Toys are a top category in the U.S. holiday shopping season, the biggest spending season of the year. Adobe Analytics projected an $8.1 billion online spend on toys last holiday season, marking a 5.8% increase from the previous year.
Toy maker Basic Fun!, which sources most of its products from China, makes 40% of its annual sales in North America through Amazon, meaning the company can't risk removing merchandise from the ubiquitous e-commerce platform this holiday season, CEO Jay Foreman told Reuters.
The company, which also sells to Walmart and Target, is offering retailers the option to remove batteries from the packages of its electronic toys, and plans to reduce or remove its toys' packaging in 2026, said Foreman.
"The consumer will either pay more or get less value," Foreman said.
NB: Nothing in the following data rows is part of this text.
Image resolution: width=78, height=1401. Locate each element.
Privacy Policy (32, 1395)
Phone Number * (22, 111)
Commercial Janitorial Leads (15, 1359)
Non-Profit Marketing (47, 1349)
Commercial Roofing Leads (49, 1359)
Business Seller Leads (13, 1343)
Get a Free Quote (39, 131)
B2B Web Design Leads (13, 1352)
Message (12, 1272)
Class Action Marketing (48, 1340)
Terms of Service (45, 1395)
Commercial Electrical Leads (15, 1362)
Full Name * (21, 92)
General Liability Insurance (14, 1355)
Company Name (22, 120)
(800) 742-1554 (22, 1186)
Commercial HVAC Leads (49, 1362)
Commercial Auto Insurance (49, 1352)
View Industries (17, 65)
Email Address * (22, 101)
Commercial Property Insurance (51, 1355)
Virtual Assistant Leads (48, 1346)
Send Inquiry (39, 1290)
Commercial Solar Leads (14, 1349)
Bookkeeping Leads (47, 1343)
Some companies, like Bratz and L.O.L. Surprise! dolls-maker MGA Entertainment, are moving supply chains out of China, - a costly endeavour - while others are reducing the number of items available on shelves this winter.
Isaac Larian, the CEO of MGA Entertainment, one of the biggest U.S. privately-held toy companies, said it takes nine to 12 months to make cost-cutting changes to toys. MGA is planning to modify its products for later next year.
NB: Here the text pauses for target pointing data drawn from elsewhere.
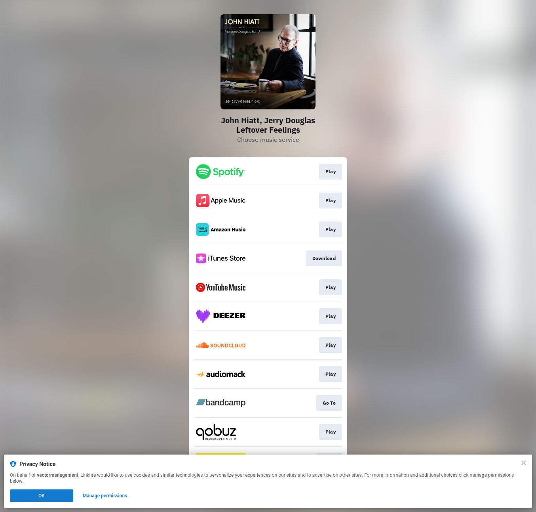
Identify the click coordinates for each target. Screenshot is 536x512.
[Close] (523, 463)
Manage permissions (105, 496)
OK (41, 496)
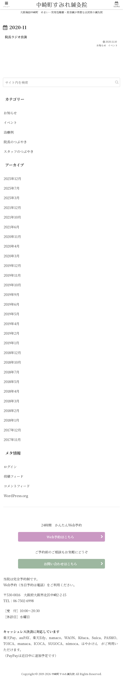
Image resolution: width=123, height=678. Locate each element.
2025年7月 (12, 188)
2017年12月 (12, 430)
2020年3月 (12, 256)
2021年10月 (12, 217)
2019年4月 (11, 323)
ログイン (10, 466)
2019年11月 (12, 275)
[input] (61, 82)
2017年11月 (12, 439)
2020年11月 (12, 236)
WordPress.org (16, 495)
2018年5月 (11, 381)
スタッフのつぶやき (19, 151)
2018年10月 (12, 362)
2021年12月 (12, 207)
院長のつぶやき (15, 142)
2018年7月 (11, 372)
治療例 (9, 132)
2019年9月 (11, 294)
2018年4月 (11, 391)
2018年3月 (11, 401)
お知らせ (10, 113)
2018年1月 (11, 420)
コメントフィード (17, 486)
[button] (117, 82)
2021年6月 (11, 226)
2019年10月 (12, 285)
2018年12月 (12, 352)
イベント (10, 122)
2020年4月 (12, 246)
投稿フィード (13, 476)
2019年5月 (11, 314)
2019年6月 (11, 304)
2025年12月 (12, 178)
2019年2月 (11, 333)
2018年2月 (11, 410)
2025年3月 (12, 197)
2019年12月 (12, 265)
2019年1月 (11, 343)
"But we cannot take the magic out of the box," Larian said. "Too much cost-cutting, destroys the play value for the toy, and you turn off the kids."
Historically, sector giant Mattel has invested in more "playable packaging" -- making the boxes part of the game itself -- to reduce costs. Hasbro, which sources roughly 50% of its U.S. toy and game volume from China, said on a Wednesday earnings call it "retooled and reimagined" its board games Candy Land and Operation, as part of a larger initiative to revamp its materials sourcing, manufacturing processes, designs and packaging to help with cost reductions amid tariffs.
ECR4Kids - whose roughly 1,000 school and daycare supplies range from toys and games to bookshelves and play mats - also sources primarily from China, and makes "well over 50%" of its revenue from selling wholesale to Amazon, according to managing partner Lee Siegel.
"We're very tethered to Amazon," Siegel told Reuters, explaining that he can't make substantive changes to the products he sells on the platform, including a $175 foam climbing set for toddlers. For some products, though, the company is reducing variations in color and model, and prioritising more efficient packaging that uses every inch of space.
These kinds of efficiency efforts were on Siegel's radar even before tariffs, he said. "But now, you really have no choice."